MATERIAL PROVIDED =
• • •

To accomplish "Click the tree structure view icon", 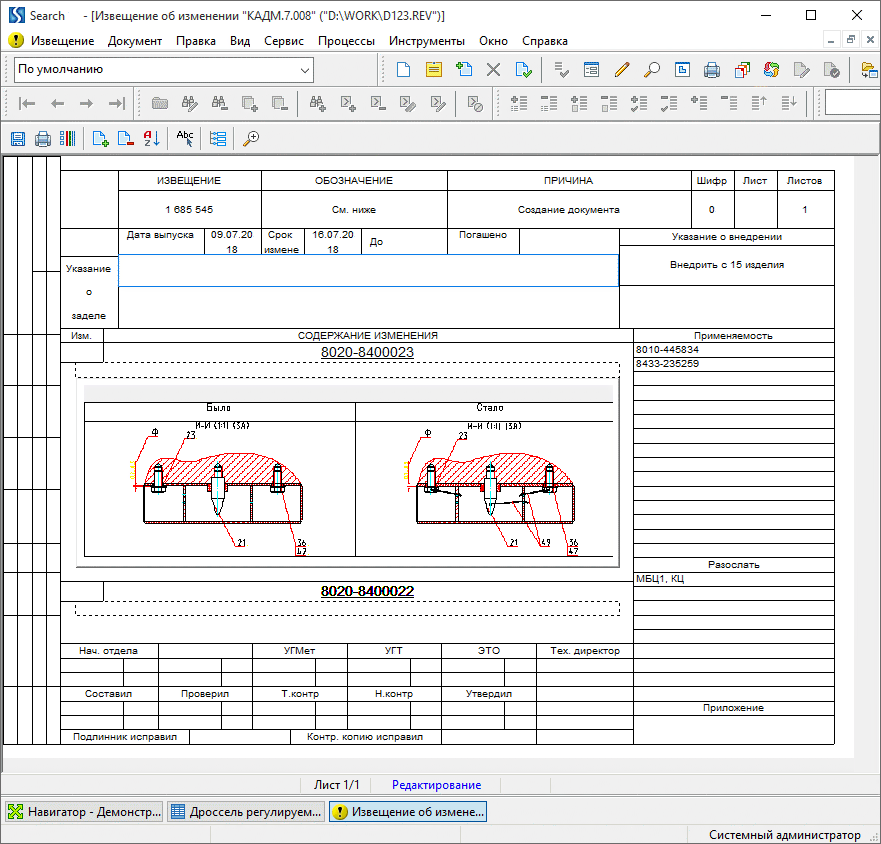I will click(x=218, y=139).
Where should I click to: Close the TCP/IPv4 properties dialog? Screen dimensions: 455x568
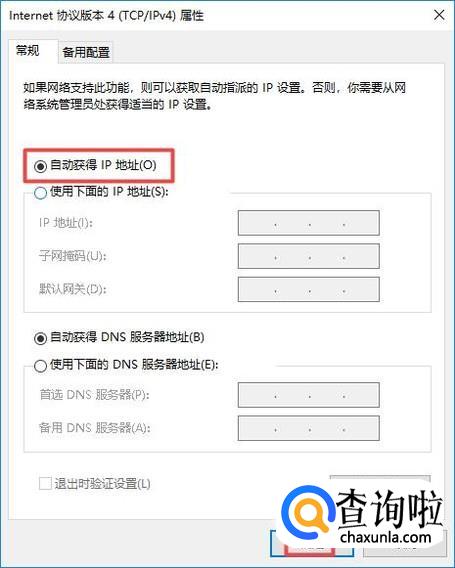coord(439,15)
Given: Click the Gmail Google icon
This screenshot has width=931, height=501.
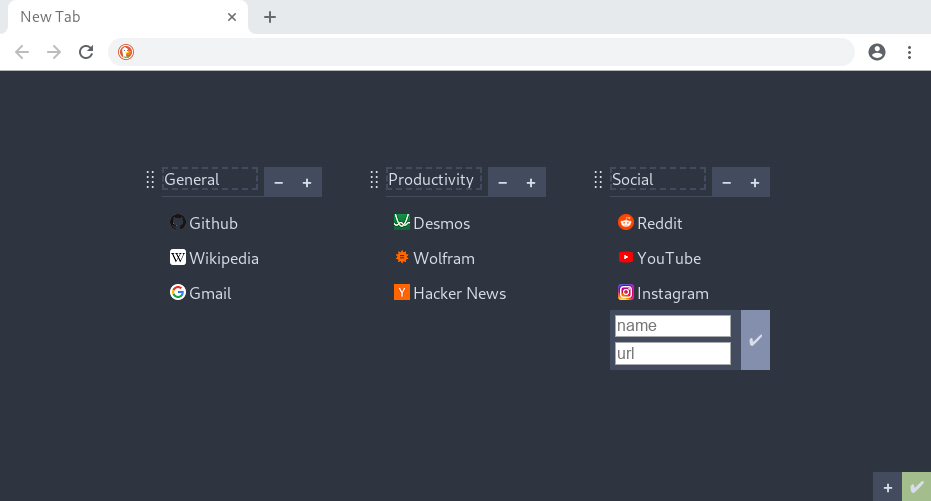Looking at the screenshot, I should (x=178, y=292).
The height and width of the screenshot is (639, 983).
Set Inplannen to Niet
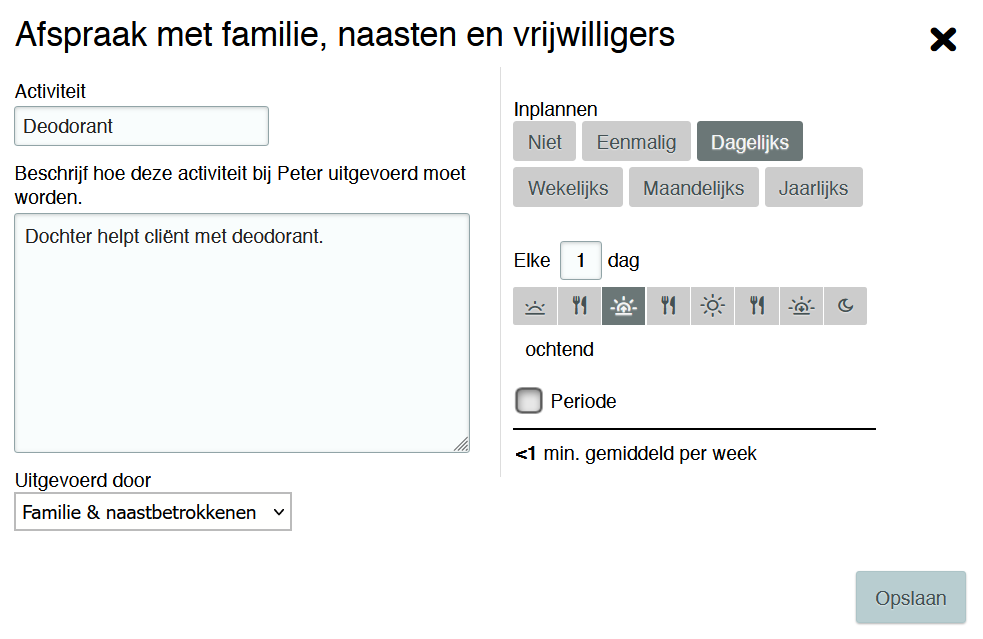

• • •

PROBLEM =
None of the pictures belong in the result. Print exactly the lines from the one containing "Given: Click the Gmail Google icon" through the final line of the entries.

FINISHED TASK =
Given: Click the Gmail Google icon
This screenshot has width=931, height=501.
Looking at the screenshot, I should (x=178, y=292).
The height and width of the screenshot is (639, 983).
Set Inplannen to Niet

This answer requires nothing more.